The entries that follow include a run beginning at the line with "Open the Socials tab" and ending at the line with "Go to home screen"; restate that run word for word and leave the rest out.
═══ Records to process ═══
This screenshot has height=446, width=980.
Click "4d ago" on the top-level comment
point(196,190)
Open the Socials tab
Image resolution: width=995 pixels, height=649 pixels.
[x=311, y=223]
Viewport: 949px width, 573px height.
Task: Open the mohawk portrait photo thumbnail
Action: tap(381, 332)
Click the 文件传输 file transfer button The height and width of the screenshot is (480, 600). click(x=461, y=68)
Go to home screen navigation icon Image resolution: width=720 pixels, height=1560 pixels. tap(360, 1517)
═══
═══ Records to process ═══
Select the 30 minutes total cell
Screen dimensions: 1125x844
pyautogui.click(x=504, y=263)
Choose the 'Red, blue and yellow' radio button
═══
═══ Records to process ═══
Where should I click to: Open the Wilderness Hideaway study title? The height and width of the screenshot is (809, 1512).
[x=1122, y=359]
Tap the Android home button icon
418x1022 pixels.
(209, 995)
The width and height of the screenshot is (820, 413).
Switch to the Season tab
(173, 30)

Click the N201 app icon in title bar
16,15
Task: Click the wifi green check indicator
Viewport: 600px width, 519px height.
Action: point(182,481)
═══
**Answer area**
Open the Socials tab
Image resolution: width=995 pixels, height=649 pixels.
[x=311, y=223]
Viewport: 949px width, 573px height.
Task: Open the mohawk portrait photo thumbnail
Action: tap(381, 332)
Click the 文件传输 file transfer button The height and width of the screenshot is (480, 600). click(x=461, y=68)
Go to home screen navigation icon Image resolution: width=720 pixels, height=1560 pixels. tap(360, 1517)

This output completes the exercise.